|
MR. DANIELSON: I am going to provide a little bit of context first. We run a peer review process that supports more than research. So, I am going to provide some context, first, about the breadth of what we do, and then I will focus in on research.
Broadly, our R&D program has several functions. This is the goal of the program, to not only support the development of research, but also to support the movement of that research into practice.
Around this circle are the several programs that we procured, research and development, technology -- which part of the technology work we do is R&D work, but we do dissemination work as well -- professional development, technical assistance with dissemination, we have something called the state improvement grant program, we fund parent training information and we fund large-scale studies and evaluation.
So, pretty much anything we would need to support to move research into practice, we have authority to do. So, in some ways, we are lucky in that respect.
In 1997, our statute was reauthorized. In that reauthorization, Congress provided that we should use a standing panel for review.
They did not go on to provide very much detail about how we would conduct the review. There is, however, some language about membership on the standing panel.
We use about 300 reviewers a year across all the competitions we run -- research, professional development and so on.
We have constructed study sections that correspond to the substantive areas within which we conduct reviews. In some cases, the study section could be in an area like professional development but also an area within professional development.
So, it could be both the nature, the work that we are doing, the strategy, the training within an area of expertise, but also the substantive areas within that.
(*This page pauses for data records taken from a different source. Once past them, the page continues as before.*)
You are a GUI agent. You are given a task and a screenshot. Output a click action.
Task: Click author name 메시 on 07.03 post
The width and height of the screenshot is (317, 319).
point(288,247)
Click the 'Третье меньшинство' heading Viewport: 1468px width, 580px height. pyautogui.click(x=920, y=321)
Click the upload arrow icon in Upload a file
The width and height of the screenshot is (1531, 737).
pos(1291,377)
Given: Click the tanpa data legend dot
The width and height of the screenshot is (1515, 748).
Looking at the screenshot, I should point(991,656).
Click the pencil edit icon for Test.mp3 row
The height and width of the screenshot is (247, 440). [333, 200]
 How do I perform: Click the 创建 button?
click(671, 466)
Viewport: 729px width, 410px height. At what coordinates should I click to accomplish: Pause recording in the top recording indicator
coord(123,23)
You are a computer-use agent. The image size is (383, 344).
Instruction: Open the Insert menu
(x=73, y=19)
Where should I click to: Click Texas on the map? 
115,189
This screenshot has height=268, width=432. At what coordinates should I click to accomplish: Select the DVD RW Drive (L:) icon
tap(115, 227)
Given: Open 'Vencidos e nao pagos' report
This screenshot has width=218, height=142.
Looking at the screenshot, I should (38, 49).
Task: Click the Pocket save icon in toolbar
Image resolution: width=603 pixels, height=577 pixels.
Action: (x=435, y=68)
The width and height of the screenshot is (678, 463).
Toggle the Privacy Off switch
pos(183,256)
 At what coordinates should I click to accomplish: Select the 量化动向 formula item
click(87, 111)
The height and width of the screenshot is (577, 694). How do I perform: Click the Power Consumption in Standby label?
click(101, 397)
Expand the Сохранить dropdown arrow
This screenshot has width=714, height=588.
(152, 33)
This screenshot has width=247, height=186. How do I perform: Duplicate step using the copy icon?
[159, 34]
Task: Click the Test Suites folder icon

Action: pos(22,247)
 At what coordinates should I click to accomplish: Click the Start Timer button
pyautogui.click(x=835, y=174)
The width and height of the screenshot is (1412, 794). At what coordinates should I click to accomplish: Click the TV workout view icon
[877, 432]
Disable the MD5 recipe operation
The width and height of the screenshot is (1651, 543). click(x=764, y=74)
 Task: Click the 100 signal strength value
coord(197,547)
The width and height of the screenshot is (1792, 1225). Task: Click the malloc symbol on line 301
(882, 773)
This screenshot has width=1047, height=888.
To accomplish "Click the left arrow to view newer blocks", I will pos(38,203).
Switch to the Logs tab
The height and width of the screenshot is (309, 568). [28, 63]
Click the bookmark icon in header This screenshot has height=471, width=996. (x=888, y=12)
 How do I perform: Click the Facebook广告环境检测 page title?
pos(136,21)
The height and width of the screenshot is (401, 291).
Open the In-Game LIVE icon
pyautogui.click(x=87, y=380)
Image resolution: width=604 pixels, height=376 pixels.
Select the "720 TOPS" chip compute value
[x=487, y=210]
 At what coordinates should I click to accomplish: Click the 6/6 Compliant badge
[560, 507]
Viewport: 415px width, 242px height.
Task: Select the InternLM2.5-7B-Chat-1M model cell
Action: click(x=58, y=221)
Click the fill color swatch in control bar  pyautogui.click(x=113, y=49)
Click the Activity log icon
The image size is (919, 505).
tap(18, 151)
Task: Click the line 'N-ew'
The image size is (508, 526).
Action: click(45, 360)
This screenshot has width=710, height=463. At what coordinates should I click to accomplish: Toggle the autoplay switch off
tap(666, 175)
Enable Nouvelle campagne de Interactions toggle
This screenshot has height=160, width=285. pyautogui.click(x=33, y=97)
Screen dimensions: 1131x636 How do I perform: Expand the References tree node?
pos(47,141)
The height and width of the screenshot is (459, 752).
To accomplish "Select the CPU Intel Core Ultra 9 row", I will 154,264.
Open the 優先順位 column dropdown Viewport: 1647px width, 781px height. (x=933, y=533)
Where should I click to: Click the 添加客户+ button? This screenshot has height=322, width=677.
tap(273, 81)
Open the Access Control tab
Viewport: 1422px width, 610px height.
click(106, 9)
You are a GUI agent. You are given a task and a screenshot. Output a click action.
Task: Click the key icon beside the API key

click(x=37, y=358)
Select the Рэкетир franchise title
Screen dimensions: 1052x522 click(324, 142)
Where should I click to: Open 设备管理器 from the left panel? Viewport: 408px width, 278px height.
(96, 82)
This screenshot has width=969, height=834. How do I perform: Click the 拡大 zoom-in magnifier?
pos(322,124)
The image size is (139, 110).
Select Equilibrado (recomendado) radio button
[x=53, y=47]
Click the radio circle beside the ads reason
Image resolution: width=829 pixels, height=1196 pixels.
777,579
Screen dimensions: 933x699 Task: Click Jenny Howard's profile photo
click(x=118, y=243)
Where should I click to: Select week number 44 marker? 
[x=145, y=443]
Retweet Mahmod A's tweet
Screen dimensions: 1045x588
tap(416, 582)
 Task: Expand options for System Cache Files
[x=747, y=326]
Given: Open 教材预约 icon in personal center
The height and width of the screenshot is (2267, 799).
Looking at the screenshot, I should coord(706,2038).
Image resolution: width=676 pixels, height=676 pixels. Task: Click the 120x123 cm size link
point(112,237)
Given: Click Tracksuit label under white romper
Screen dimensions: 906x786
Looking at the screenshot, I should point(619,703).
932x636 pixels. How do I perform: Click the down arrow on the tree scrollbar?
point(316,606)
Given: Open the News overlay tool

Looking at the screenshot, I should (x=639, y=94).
That could mean that people would actually be identified as a research reviewer, but also then there would be an additional way in which people would be identified. That is typically done by the substantive expertise on the panel.
We then construct panels for individual competitions. I will give you one example. We do a large research competition every year. From year to year, it may have in the neighborhood of, typically, 150 to 200 applications.
We establish a panel for that, a set of panels for that competition. The panels typically, in field initiated research, they typically would be three-person panels around their substantive areas.
For example, we can predictably expect that in the high incidence disabilities areas, like learning disabilities, we might have three panels, which means that we would need about nine reviewers in that area.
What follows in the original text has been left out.